### Task statement
Report each line of the data that includes the word "will".

Extracted records
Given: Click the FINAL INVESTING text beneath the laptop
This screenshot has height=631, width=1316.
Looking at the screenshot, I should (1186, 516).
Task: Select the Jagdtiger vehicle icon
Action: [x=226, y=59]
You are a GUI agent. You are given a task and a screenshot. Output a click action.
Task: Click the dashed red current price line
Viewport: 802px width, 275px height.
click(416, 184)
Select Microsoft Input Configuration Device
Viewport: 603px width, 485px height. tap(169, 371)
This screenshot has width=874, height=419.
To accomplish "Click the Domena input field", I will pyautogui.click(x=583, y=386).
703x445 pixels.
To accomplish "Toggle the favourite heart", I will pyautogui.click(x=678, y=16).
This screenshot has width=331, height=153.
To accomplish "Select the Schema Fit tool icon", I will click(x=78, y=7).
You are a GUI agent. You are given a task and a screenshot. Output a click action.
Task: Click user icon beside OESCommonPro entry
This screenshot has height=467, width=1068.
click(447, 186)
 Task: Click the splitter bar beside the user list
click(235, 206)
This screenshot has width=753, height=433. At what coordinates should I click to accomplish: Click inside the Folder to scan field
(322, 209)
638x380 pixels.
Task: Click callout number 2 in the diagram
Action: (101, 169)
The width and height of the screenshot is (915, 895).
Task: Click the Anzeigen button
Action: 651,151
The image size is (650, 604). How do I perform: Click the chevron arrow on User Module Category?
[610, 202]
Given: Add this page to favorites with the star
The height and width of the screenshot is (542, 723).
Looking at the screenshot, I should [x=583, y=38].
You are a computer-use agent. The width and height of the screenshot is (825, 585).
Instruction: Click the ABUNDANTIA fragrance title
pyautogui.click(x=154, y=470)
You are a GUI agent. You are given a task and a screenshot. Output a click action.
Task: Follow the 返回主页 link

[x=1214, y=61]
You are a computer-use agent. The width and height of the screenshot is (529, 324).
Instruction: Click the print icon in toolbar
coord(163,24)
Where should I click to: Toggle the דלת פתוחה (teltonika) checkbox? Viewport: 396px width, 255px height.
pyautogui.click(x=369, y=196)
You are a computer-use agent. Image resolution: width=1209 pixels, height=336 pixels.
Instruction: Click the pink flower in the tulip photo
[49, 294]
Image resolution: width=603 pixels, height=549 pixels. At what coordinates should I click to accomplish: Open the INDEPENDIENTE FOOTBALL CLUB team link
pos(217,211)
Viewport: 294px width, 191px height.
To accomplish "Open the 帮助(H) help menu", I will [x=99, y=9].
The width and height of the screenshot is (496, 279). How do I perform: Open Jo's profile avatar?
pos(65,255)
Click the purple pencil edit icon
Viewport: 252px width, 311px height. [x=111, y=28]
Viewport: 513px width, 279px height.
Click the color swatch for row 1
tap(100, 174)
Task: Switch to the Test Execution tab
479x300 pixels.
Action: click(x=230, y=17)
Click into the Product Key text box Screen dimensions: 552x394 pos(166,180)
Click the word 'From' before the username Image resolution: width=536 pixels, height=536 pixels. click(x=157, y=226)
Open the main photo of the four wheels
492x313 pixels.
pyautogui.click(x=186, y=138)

### Response to this exercise
To accomplish "Click the Domena input field", I will pyautogui.click(x=583, y=386).
To accomplish "Toggle the favourite heart", I will pyautogui.click(x=678, y=16).
To accomplish "Select the Schema Fit tool icon", I will click(x=78, y=7).
To accomplish "Open the 帮助(H) help menu", I will [x=99, y=9].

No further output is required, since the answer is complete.